Die Linke hält es für »höchst fragwürdig«, dass der Orden an Personen verliehen wird, die umziehen, um keine Erbschaftssteuer an den deutschen Staat zahlen zu müssen, obwohl sie Fördermittel in Anspruch nehmen und »damit ihre Gewinne maximieren konnten«, heißt es im Antrag.

Der Fraktionschef Rico Gebhardt spricht von »Steuerflüchtlings-Ehrung«. Dieser Status könnte dafür verantwortlich sein, dass Müller der Orden an dessen Zufluchtsort übergeben wurde. Die »Sächsische Zeitung« schrieb, dieser dürfe sich im Rahmen seines »Steuersparmodells« nicht mehr oft in Deutschland aufhalten. Stattdessen fuhr eine von Kretschmer geführte Delegation zu Kurztrip samt Firmen- und Hochschulbesuch in die Schweiz – und übergab bei der Gelegenheit die Ehrung.
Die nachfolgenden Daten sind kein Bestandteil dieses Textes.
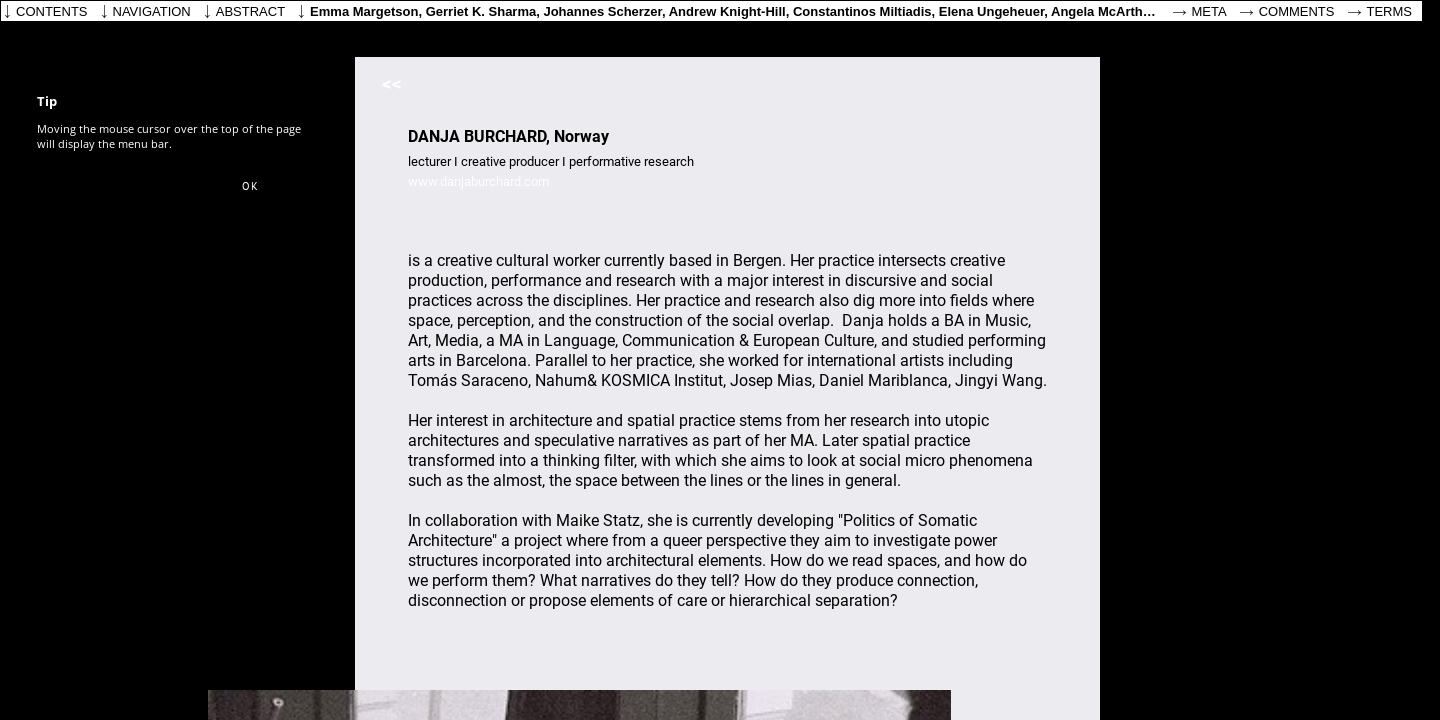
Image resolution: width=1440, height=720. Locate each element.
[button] (250, 187)
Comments (1297, 11)
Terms (1390, 11)
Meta (1209, 11)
Diese sei, sagt Gebhardt, an »Peinlichkeit nicht zu übertreffen« und zudem ein »Hohn für alle ehrlichen Steuerzahler*innen in Sachsen«.
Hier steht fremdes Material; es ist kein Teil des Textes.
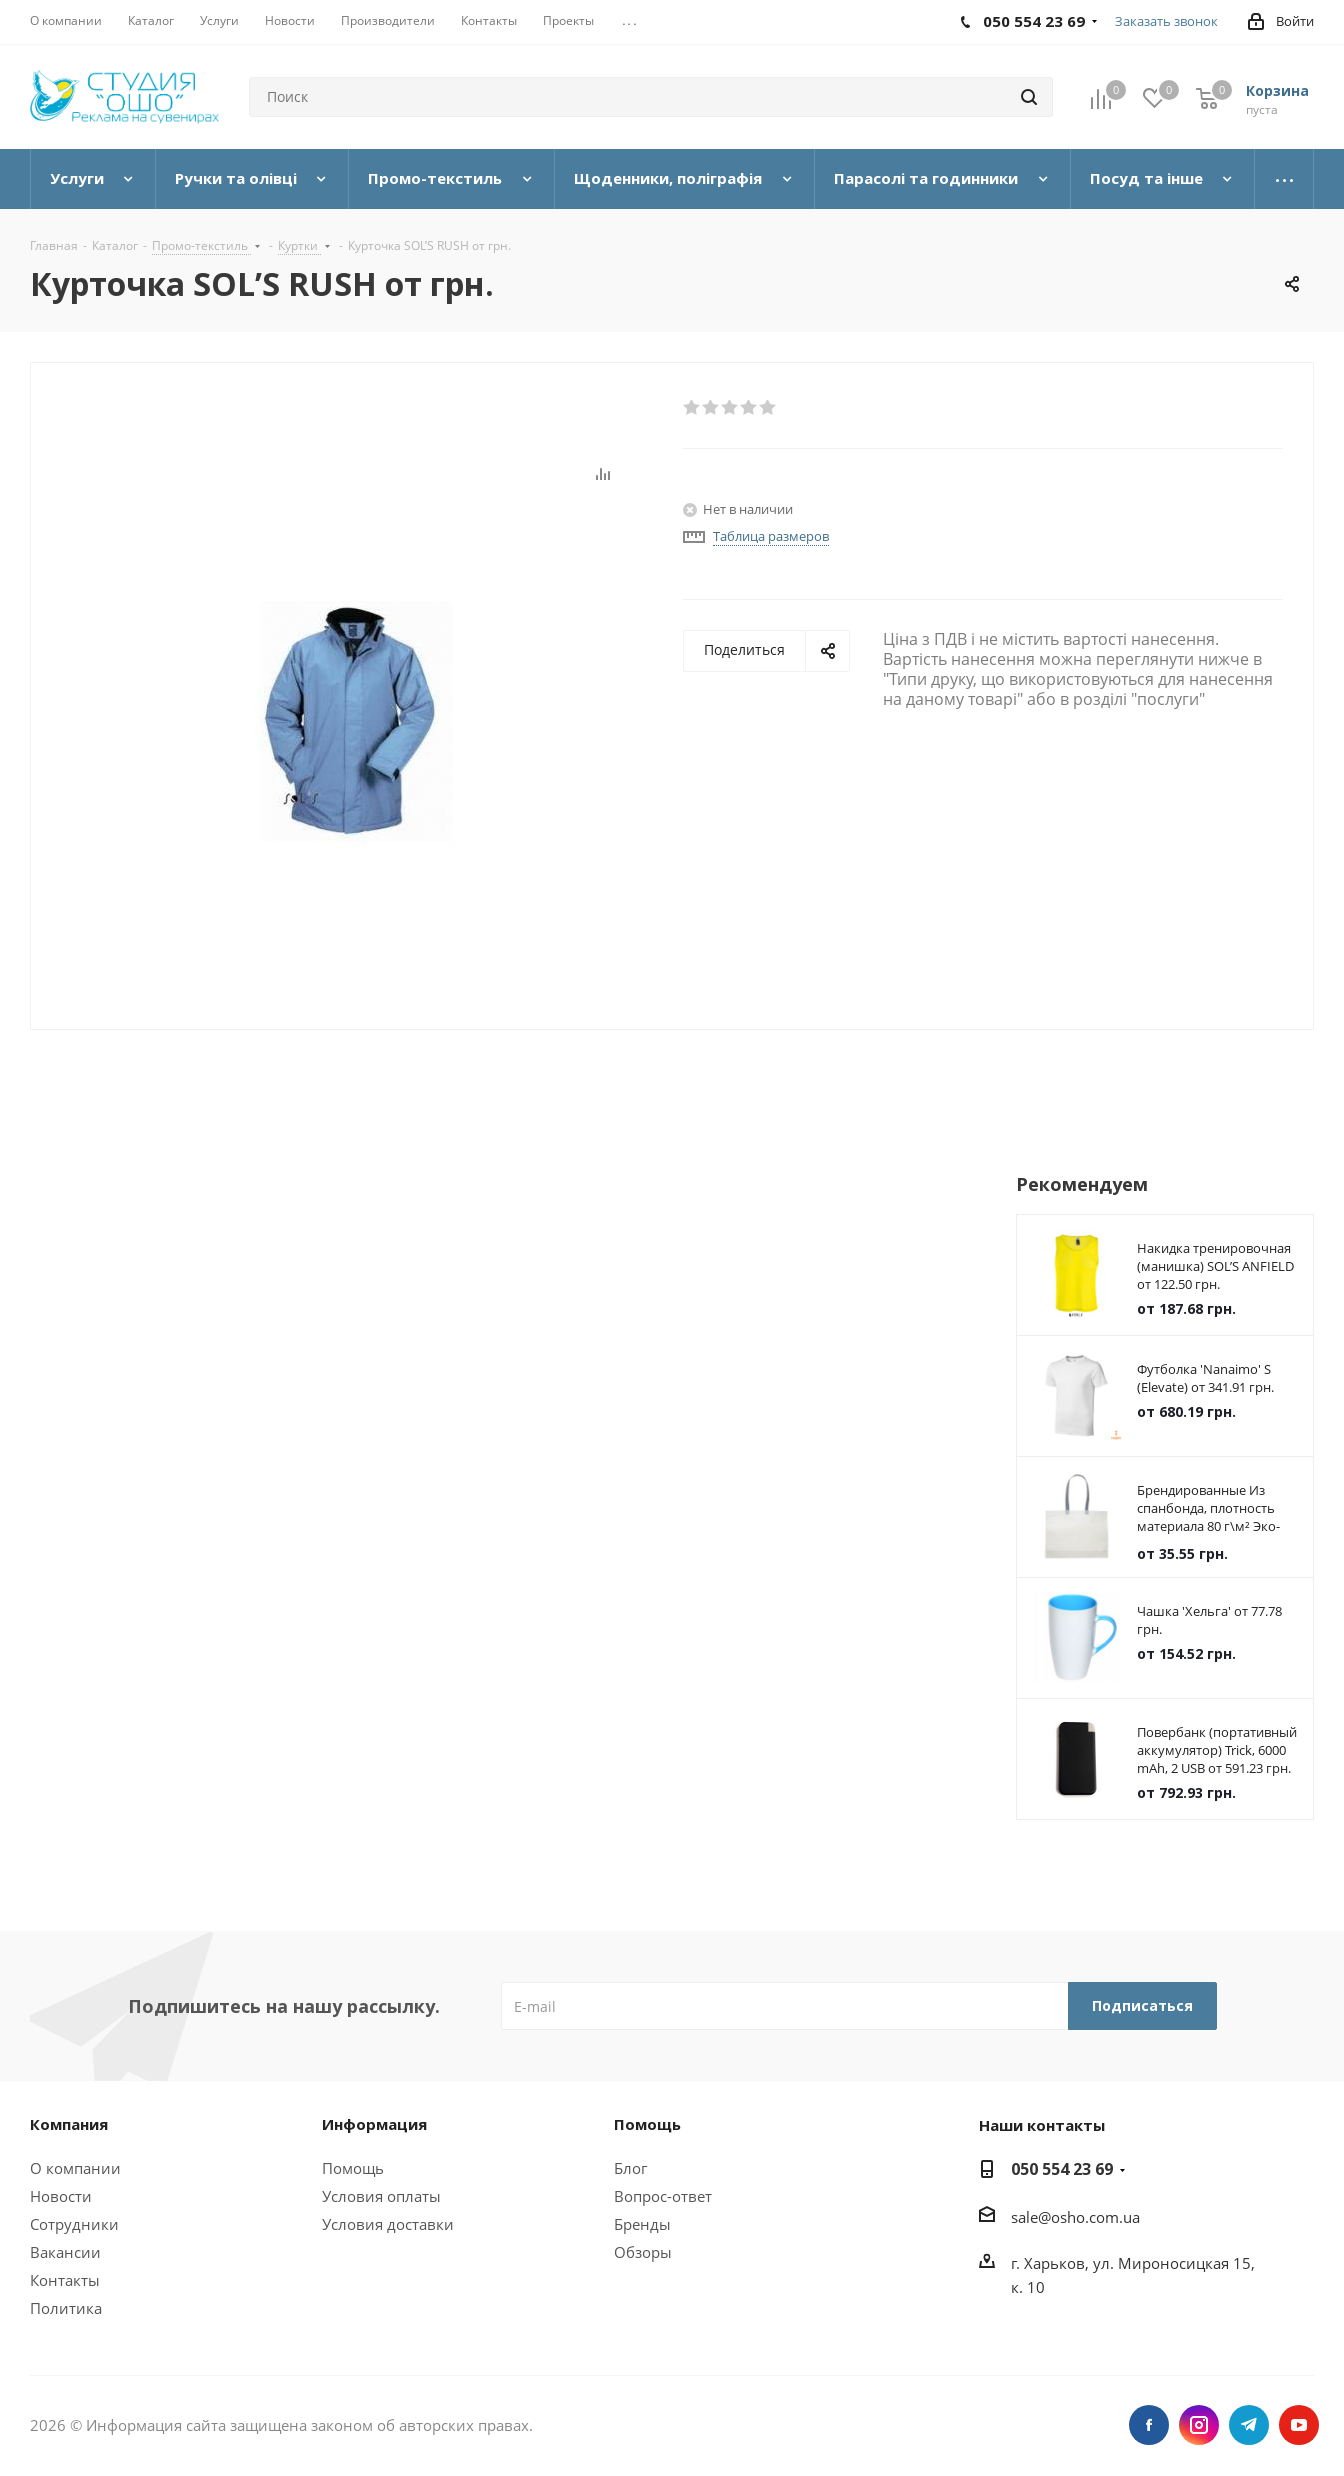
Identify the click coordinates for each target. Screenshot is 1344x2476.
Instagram (1199, 2425)
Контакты (65, 2280)
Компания (69, 2124)
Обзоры (643, 2252)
132 500 Euro an die CDU gespendet

Gebhardts Landespartei hat derweil in einer sarkastischen »Anleitung« dazu, wie man als bayerischer Milliardär einen sächsischen Orden in der Schweiz bekommen könne, auf einen weiteren Umstand verwiesen: drei Spenden aus dem Müller-Imperium an die CDU. Die »Sachsenmilch Anlagen Holding GmbH« zahlte zuletzt im Jahr 2020 satte 100 000 Euro an die CDU, wie aus einem Onlineportal von Lobbycontrol hervorgeht. Im Jahr 2019 waren bereits 12 500 Euro geflossen, 2014 schon einmal 20 000 Euro. Man müsse nur »fleißig an die Partei des Ministerpräsidenten spenden«, heißt es in der »Anleitung« – dann klappe es auch mit dem Orden. Den hat Müller nun freilich erst einmal sicher. Eine nachträgliche Aberkennung wäre nur möglich, sollte er beispielsweise wegen einer Straftat mindestens zu einer Geldstrafe verurteilt werden.